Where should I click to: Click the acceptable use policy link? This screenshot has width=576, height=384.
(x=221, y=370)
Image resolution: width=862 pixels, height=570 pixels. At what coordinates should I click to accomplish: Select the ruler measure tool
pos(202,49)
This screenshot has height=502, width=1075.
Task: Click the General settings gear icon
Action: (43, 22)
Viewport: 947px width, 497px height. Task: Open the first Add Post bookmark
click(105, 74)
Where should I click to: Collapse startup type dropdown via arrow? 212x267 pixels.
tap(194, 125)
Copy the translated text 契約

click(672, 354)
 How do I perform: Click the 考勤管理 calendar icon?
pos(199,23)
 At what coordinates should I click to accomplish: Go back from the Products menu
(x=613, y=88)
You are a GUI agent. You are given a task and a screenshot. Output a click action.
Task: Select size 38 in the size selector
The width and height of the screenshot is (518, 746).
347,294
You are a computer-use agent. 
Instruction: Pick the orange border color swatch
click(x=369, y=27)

════════════════════

SHORT PROBLEM
Return all of the records above verbatim, line by line, without altering, adding, or omitting anything.

REPLY
Where should I click to: Click the acceptable use policy link? This screenshot has width=576, height=384.
(x=221, y=370)
Image resolution: width=862 pixels, height=570 pixels. At what coordinates should I click to accomplish: Select the ruler measure tool
pos(202,49)
This screenshot has height=502, width=1075.
Task: Click the General settings gear icon
Action: (43, 22)
Viewport: 947px width, 497px height. Task: Open the first Add Post bookmark
click(105, 74)
Where should I click to: Collapse startup type dropdown via arrow? 212x267 pixels.
tap(194, 125)
Copy the translated text 契約

click(672, 354)
 How do I perform: Click the 考勤管理 calendar icon?
pos(199,23)
 At what coordinates should I click to accomplish: Go back from the Products menu
(x=613, y=88)
You are a GUI agent. You are given a task and a screenshot. Output a click action.
Task: Select size 38 in the size selector
The width and height of the screenshot is (518, 746).
347,294
You are a computer-use agent. 
Instruction: Pick the orange border color swatch
click(x=369, y=27)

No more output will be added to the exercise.